Understanding DNA Replication: Steps and Molecular Components

DNA Replication: The Biological Mechanism

DNA replication is the essential process by which a cell creates an exact copy of its DNA prior to cell division (mitosis or meiosis). This critical event occurs during the S phase of the cell cycle.

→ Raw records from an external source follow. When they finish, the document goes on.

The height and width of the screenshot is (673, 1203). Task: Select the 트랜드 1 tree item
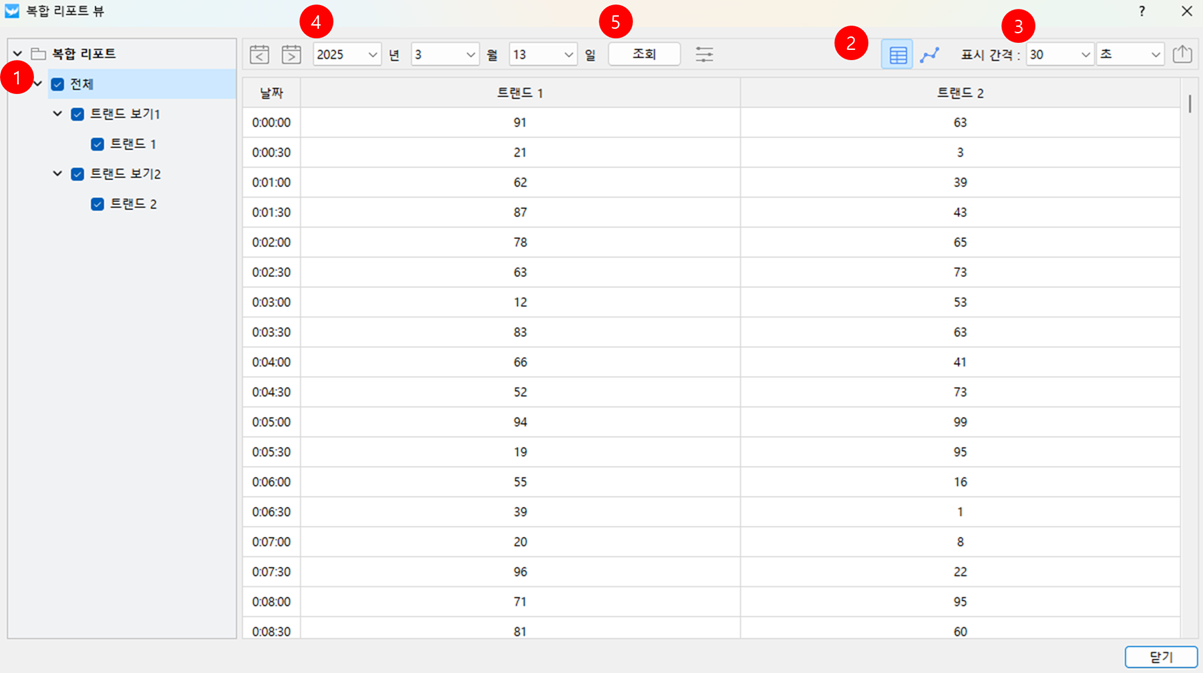133,144
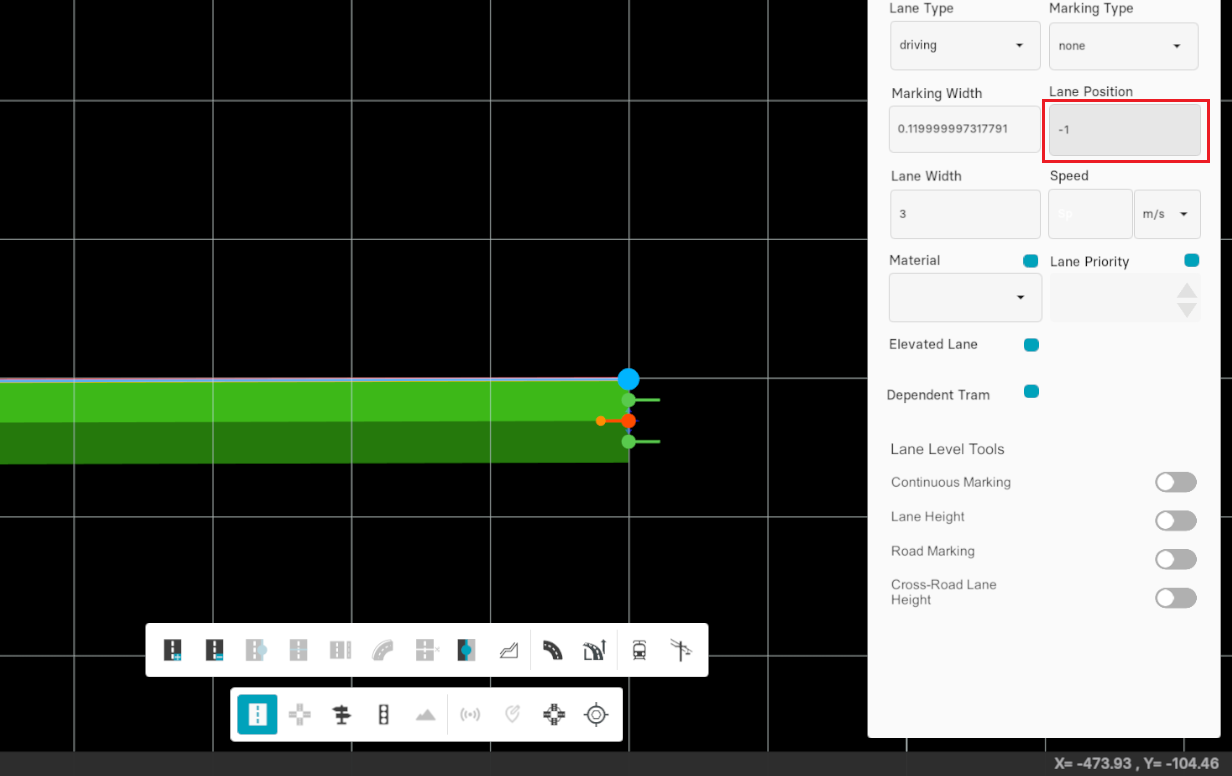Enable the Continuous Marking toggle
Image resolution: width=1232 pixels, height=776 pixels.
tap(1175, 483)
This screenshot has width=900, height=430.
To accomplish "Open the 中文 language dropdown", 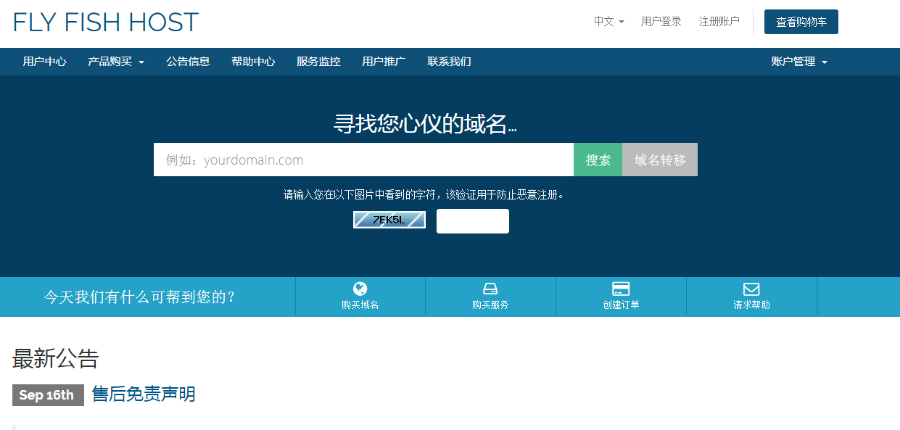I will (608, 21).
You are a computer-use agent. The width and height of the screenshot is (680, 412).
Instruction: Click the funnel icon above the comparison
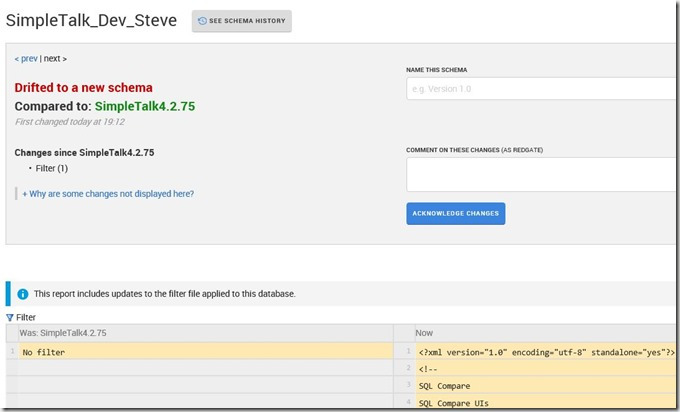pyautogui.click(x=11, y=317)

Initiation: Unwinding the DNA

• Helicase: An enzyme that unwinds and separates the double helix by breaking the hydrogen bonds between nitrogenous bases, creating a "replication fork."
• Single-strand binding proteins (SSBs): Bind to single strands of DNA to keep them separated and prevent the helix from re-forming.
• Primase: Adds short RNA primers to the single-stranded DNA template. These primers are necessary for DNA polymerase to begin adding nucleotides.

Elongation and Synthesis

• DNA Polymerase III: Adds complementary DNA nucleotides (A, T, C, G) to the growing strand in the 5' to 3' direction.
• Leading Strand: Synthesized continuously toward the replication fork.
• Lagging Strand: Synthesized in fragments called Okazaki fragments, away from the replication fork. DNA polymerase III works in short segments, which are later joined together.

Termination and Repair

• DNA Polymerase I: Replaces RNA primers with DNA nucleotides.
• DNA Ligase: Joins the Okazaki fragments on the lagging strand, sealing any gaps between the newly synthesized DNA sections.

Key Terms

• Replication Fork: The point where DNA is unwound and replication occurs.
• Leading Strand: The strand synthesized continuously.
• Lagging Strand: The strand synthesized in short fragments.
• Okazaki Fragments: Short DNA segments formed on the lagging strand.
• Semiconservative Replication: Each new DNA molecule consists of one original template strand and one newly synthesized strand.
• Directionality: DNA strands are antiparallel (one runs 5' to 3', the other 3' to 5'). Replication occurs in the 5' to 3' direction.
• Replication Bubble: The region where DNA is being unwound and replicated.

Summary

Before cell division, DNA must be copied to ensure each daughter cell receives an identical copy of the genetic material. The process is semiconservative, utilizing multiple enzymes—including helicase, primase, DNA polymerases, and ligase—to ensure accurate and complete DNA synthesis.